烏森の任務に当たっている間は帰る事は無いと思っていたのだがけが人も多く出ている緊急事態だと言われてしまえば仕方のない話だ。
『(限、良守君たちとうまくできるといいけれど。)』
少し不安だけれど、今夜と明日の夜は限だけで烏森での補佐を担当することになるだろう。
そんなことに考えを巡らせていた時ポケットに入れていた携帯が着信を知らせた。
≪黒凪?≫
『おはよう限。夜行の本部の方でごたごたがあったらしくてね…。だから今京と一緒にそっちに向かってる。』
≪…それでお前が?≫
『心配しなくても大丈夫。今回は正守君の代わりだから。』
わざわざ私が向かうのだから、どんな惨劇なのかと想像したのだろう。
限の不安げな声にすぐさま事情を手短に話すと、限は納得したように「わかった」と返答をした。
『それじゃあ限、数日烏森はあんたに任せるね。』
「ああ。…気をつけろよ。」
『うん。』
そろそろ本部に着く頃だ。通話を切り、正面に目を向ける。
副長である刃鳥から連絡が入ったのは昨晩のことだった。
夜行は小さな施設を複数所有しており、そこにはまだ戦闘に出ることのできない子供たちや非戦闘員が集まる寮などその目的は多岐にわたる。

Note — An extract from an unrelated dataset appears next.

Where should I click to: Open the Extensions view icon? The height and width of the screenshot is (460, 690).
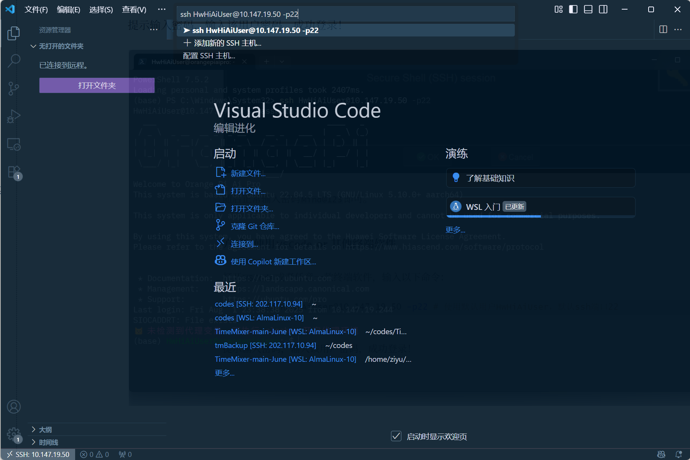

それらの大半以上が数日の間に何者かによって襲われたのだという。
『数日間も事件が続いているのに、正守君が間に合わないなんてね。』
「頭領は今回遠方での任務が複数入っていたらしい。ま、それもすでに終わらせてこっちに向かってるらしいが…」
『それでも距離的に私の方が早く着くわけね。…私1人でどうにかなる話なら良いけれど。』
「…。お前の方が頭領より力は上なんだろ。」
そんな事無いよ、と目を逸らすも「頭領が言ってた。」となおも翡葉が言う。
黒凪は今度は何も言わない。
それでも翡葉は続けた。
これから戦場に向かう中、彼自身何かをしていないと気持ちが落ち着かないのかもしれない。
「やっぱり数百年生きてるだけはあるだろ。頭領は土地神クラスとも余裕に渡り合えるはずだって言ってたぞ。」
『それは買いかぶりすぎ。』
「それに…」
『それに?』
頭領は、
そう続いた翡葉の言葉の次を待つように沈黙する黒凪。
今になってこれを言っていいのだろうか、そう彼は不安になっていた。
「お前を…(信用していない、というか)」
『?』
ちらりと翡葉の色素の薄い、緑色の瞳が黒凪を移す。
「…俺は…お前を怖いと思ったのは、正直初対面の時だけだ。」
『? うん。』
「でもやっぱり経験や実力があると違うんだろうな。頭領は…」
『私をまだ怖がってる?』
まさにそれを暗に伝えたかったのだが。
その黒凪の言葉に頷いてしまうと、なんだか彼女を傷つけてしまいそうで。
そんなことを考えていた翡葉が言い淀んでいるとずっと走っていた森から抜けたのか、視界が開けた。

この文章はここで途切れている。